**EXERCISE DIRECTIONS**. Give back the full listing, character for character, with no pictures.

**INPUT DATA**.
"""

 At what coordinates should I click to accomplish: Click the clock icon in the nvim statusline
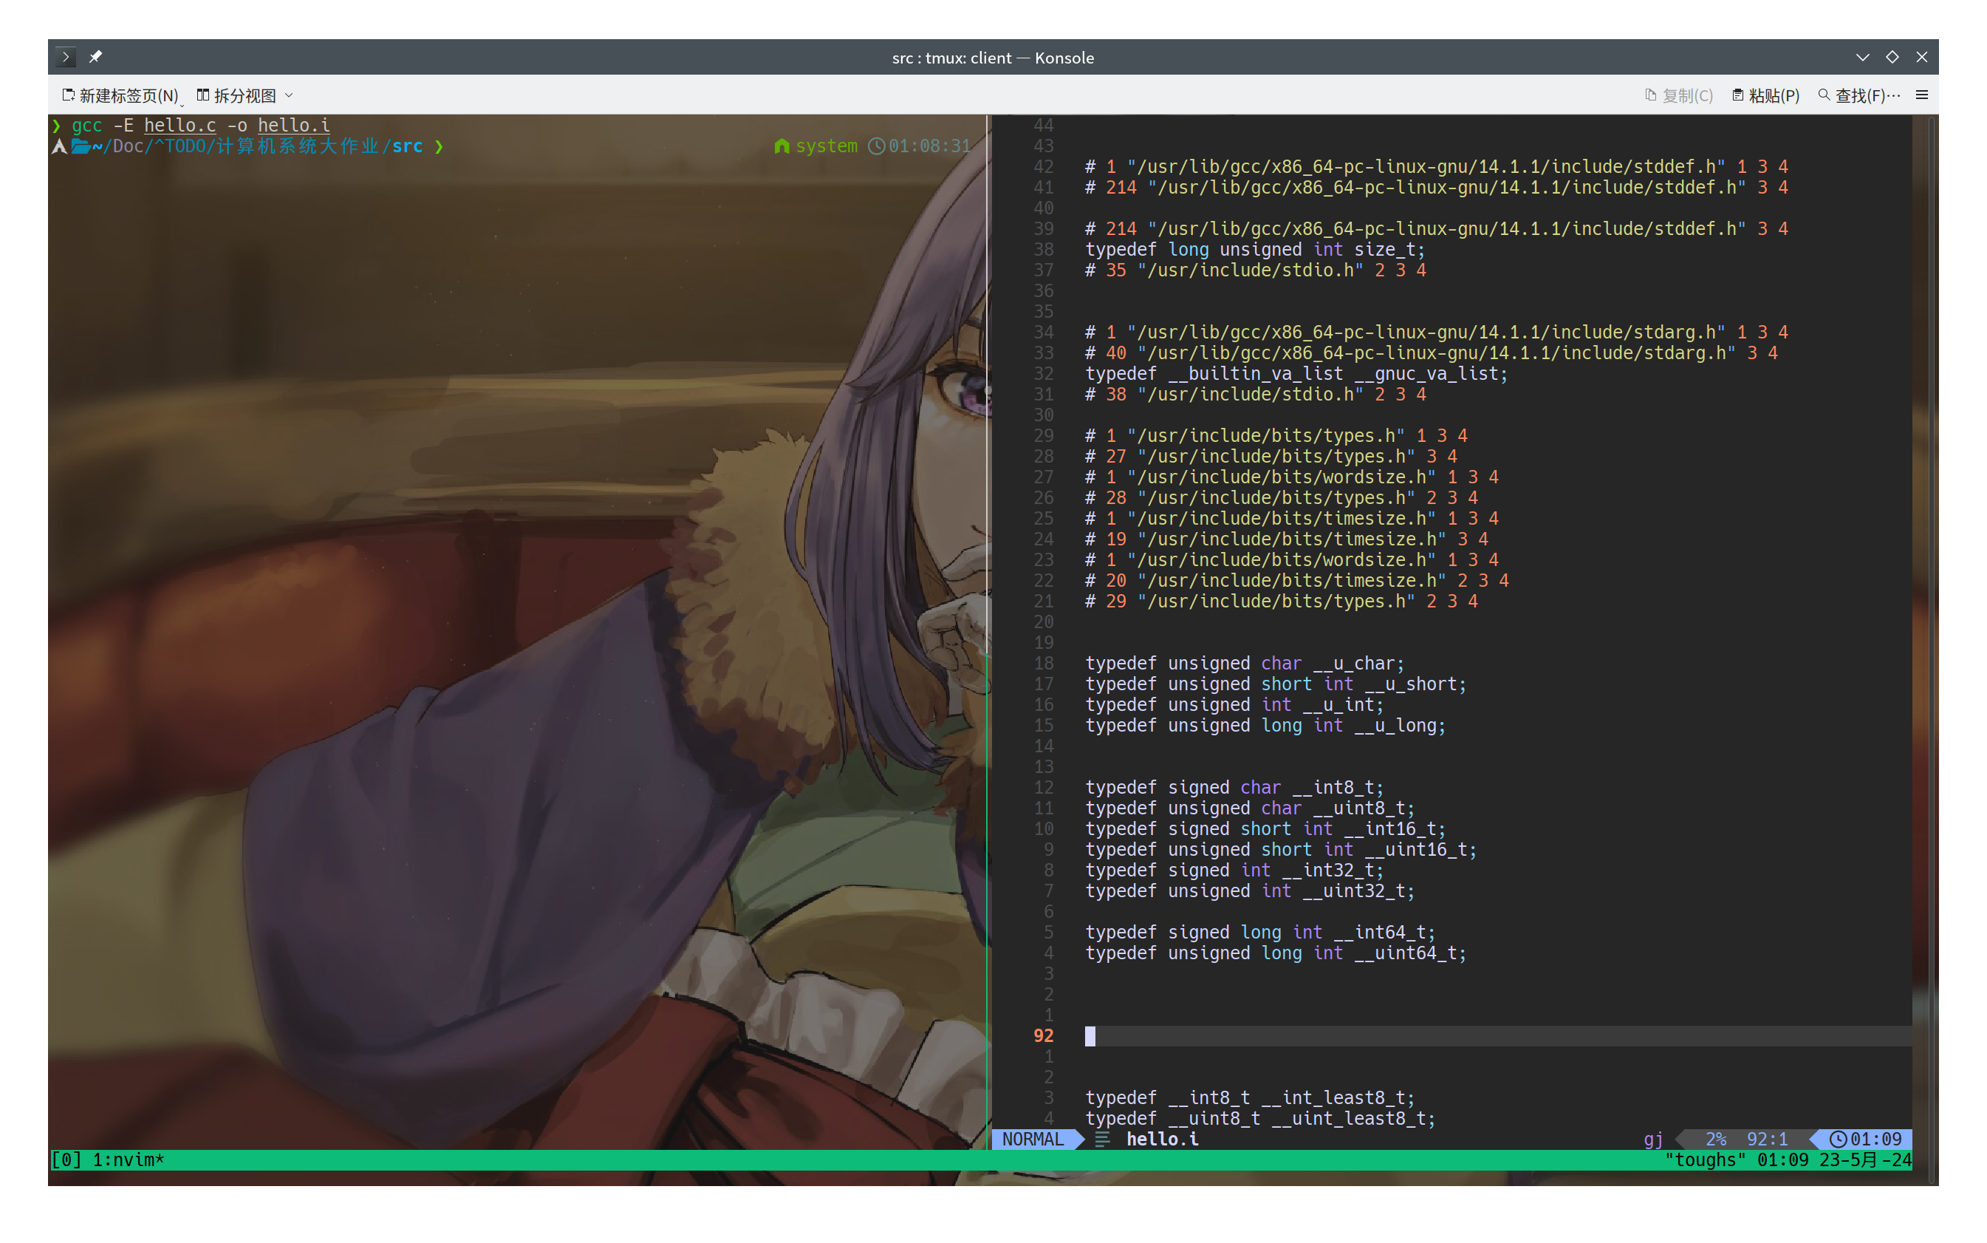(x=1838, y=1139)
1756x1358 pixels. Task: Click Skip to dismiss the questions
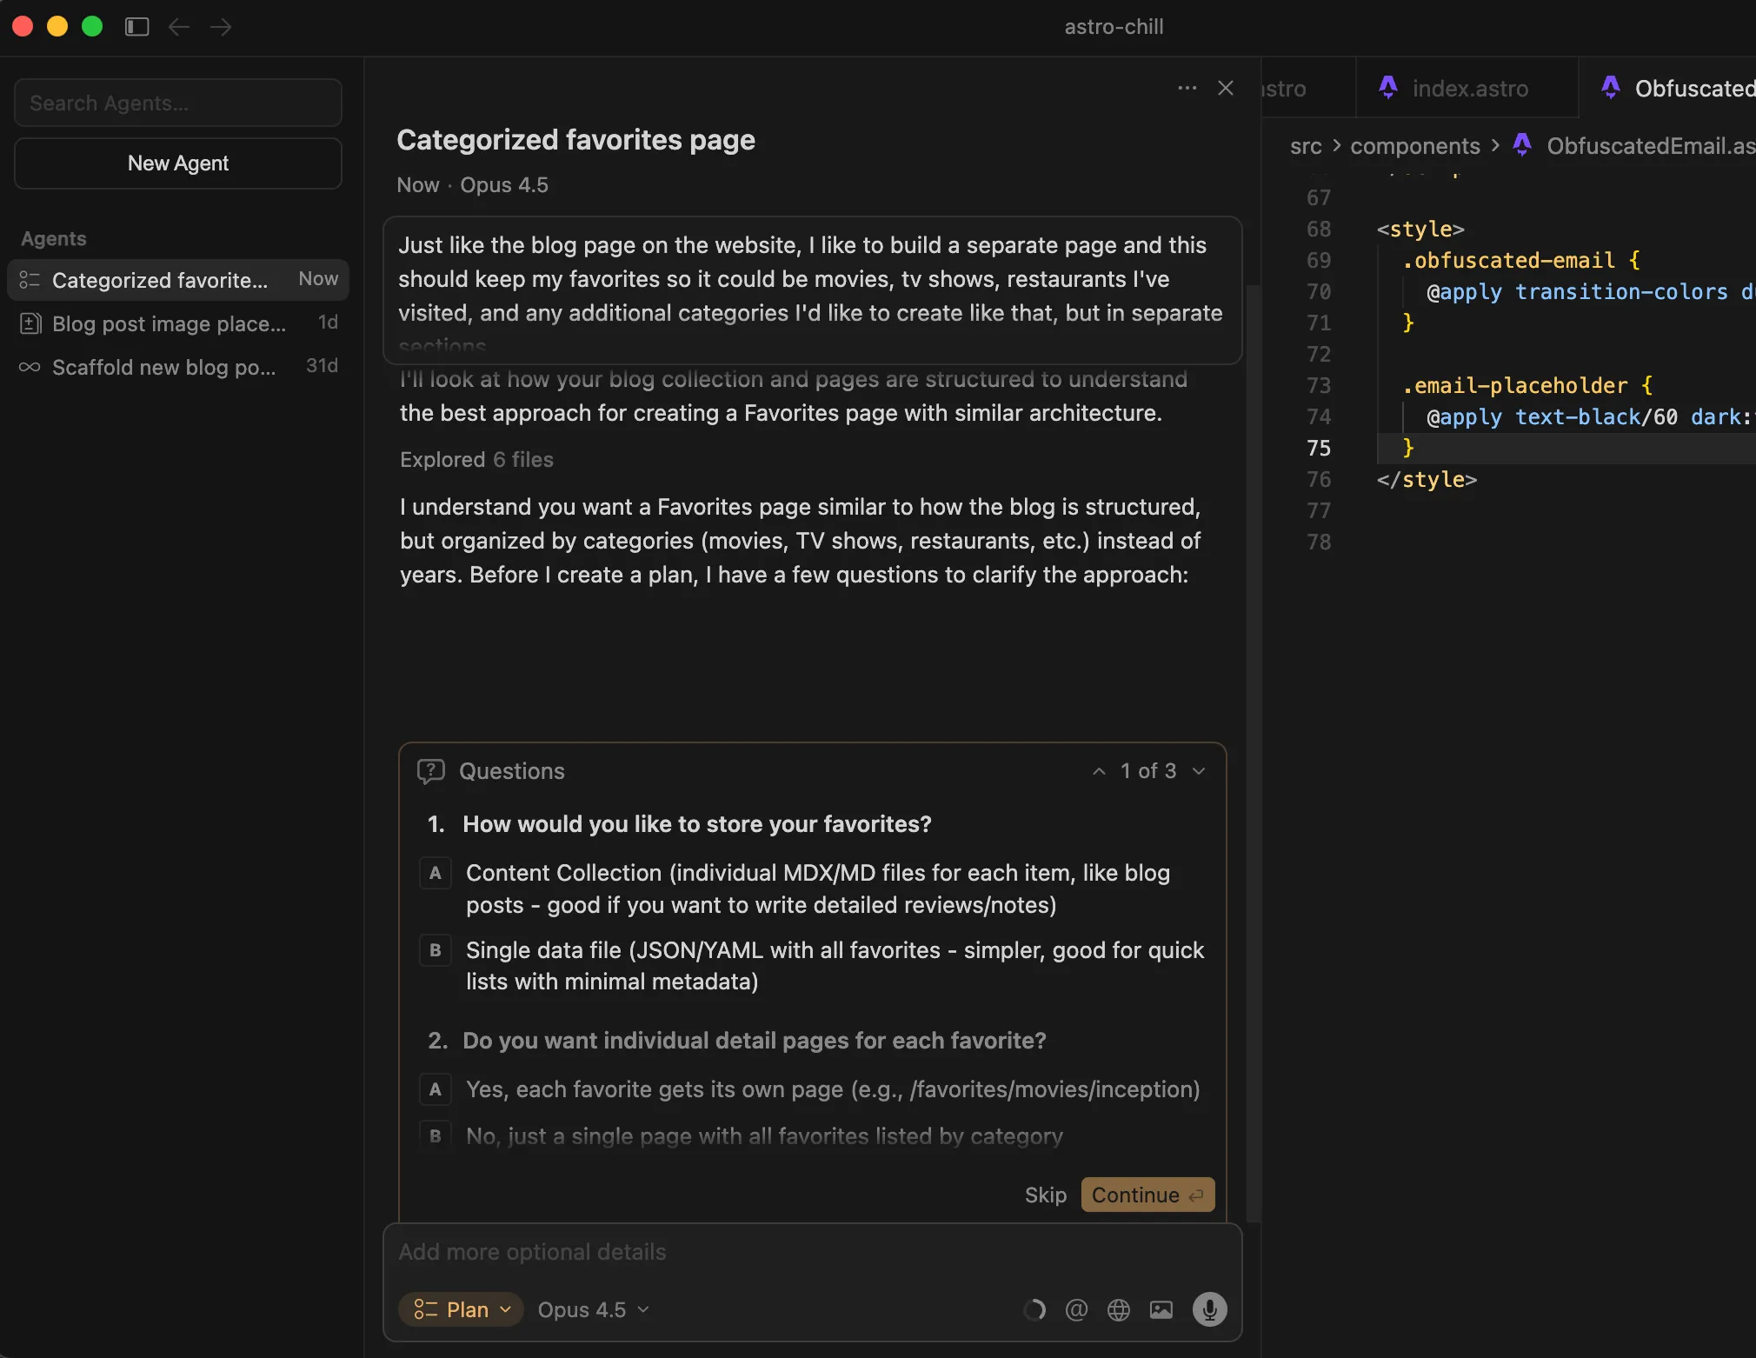click(x=1045, y=1195)
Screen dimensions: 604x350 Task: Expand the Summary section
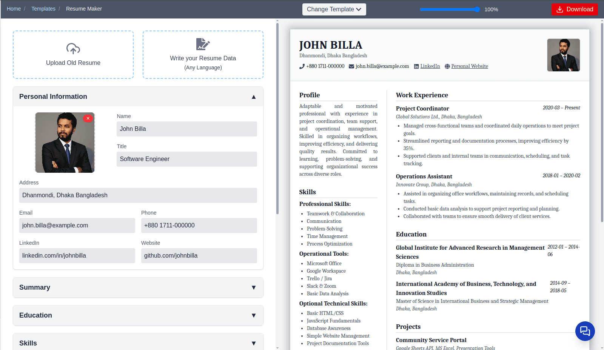tap(253, 287)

"""

**OUTPUT BELOW**.
 At what coordinates should I click to accomplish: Click the clock icon in the nvim statusline
(x=1838, y=1139)
1756x1358 pixels. Task: Click Skip to dismiss the questions
click(x=1045, y=1195)
Screen dimensions: 604x350 Task: Expand the Summary section
tap(253, 287)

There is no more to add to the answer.